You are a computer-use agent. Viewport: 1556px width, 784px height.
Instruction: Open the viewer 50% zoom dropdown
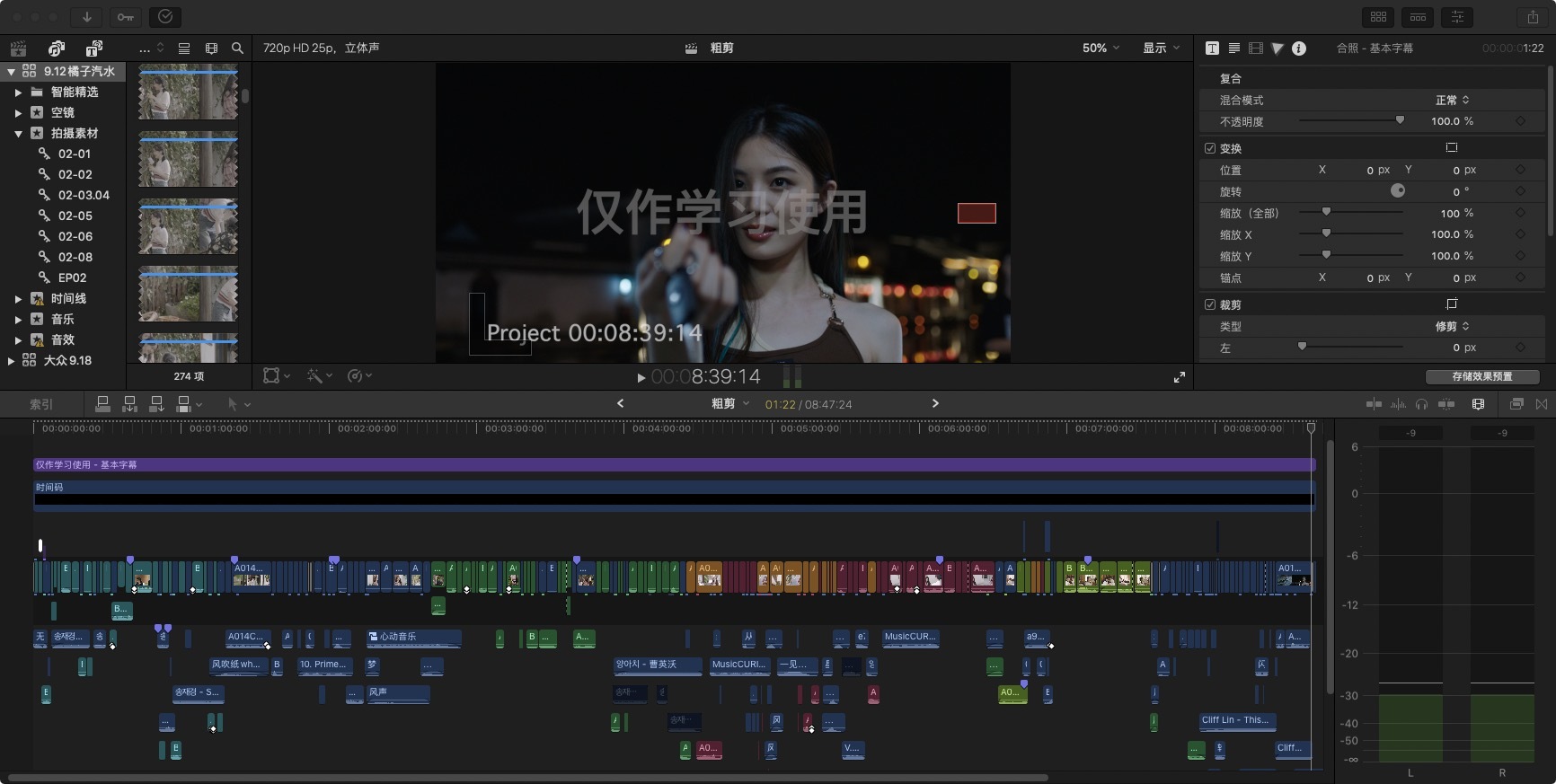point(1100,48)
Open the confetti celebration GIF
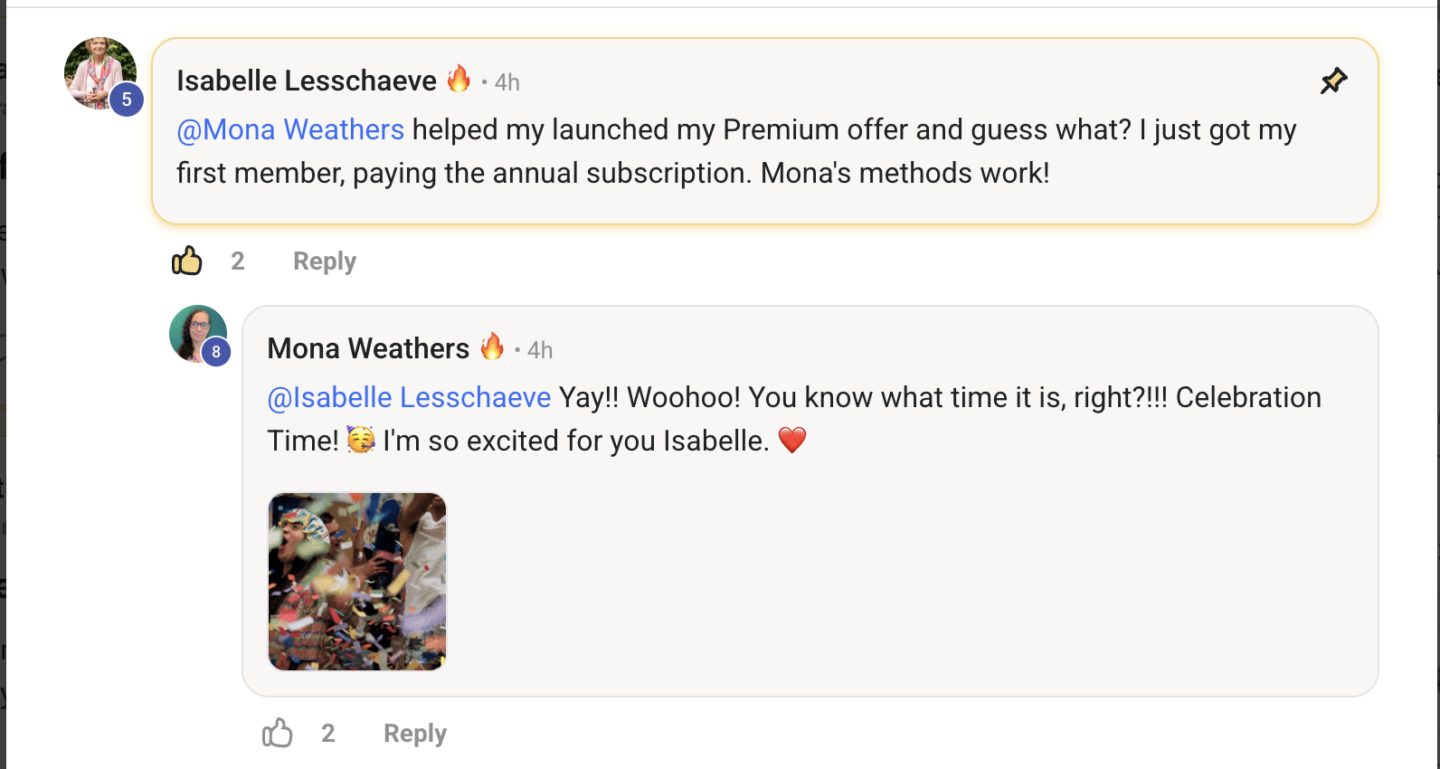This screenshot has height=769, width=1440. (357, 581)
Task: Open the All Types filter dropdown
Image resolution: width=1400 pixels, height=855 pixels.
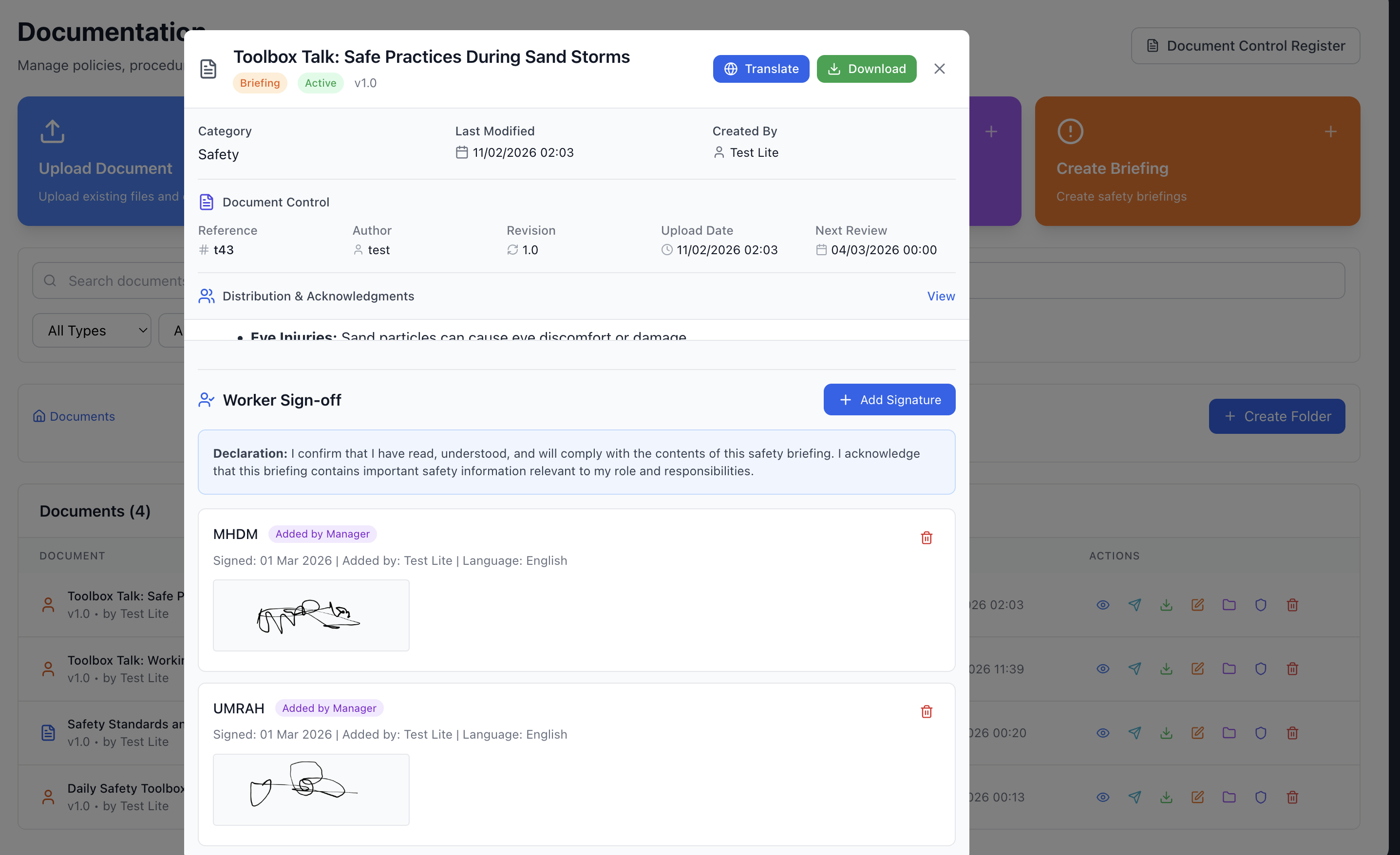Action: click(x=92, y=330)
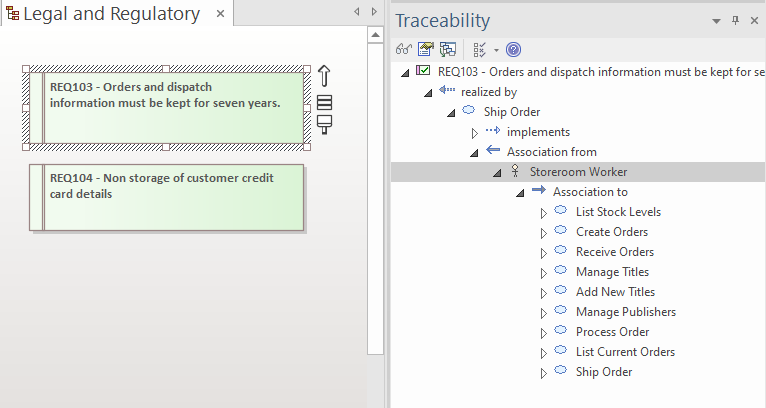The height and width of the screenshot is (408, 766).
Task: Open the Traceability window position menu arrow
Action: [x=716, y=21]
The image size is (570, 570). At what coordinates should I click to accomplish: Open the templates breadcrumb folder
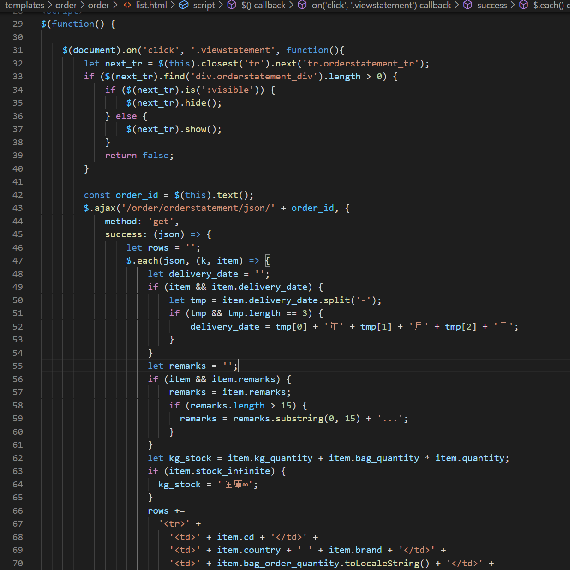pos(24,5)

→ Exercise objective: Where the data contains images, drop them and print the rest exactly.

→ Reply:
You are a computer-use agent. Viewport: 1556px width, 784px height.
Instruction: Open the viewer 50% zoom dropdown
point(1100,48)
Open the confetti celebration GIF
This screenshot has height=769, width=1440. (357, 581)
Task: Open the All Types filter dropdown
Image resolution: width=1400 pixels, height=855 pixels.
Action: click(x=92, y=330)
The height and width of the screenshot is (408, 766).
Task: Open the Traceability window position menu arrow
Action: [x=716, y=21]
The image size is (570, 570). At what coordinates should I click to accomplish: Open the templates breadcrumb folder
pos(24,5)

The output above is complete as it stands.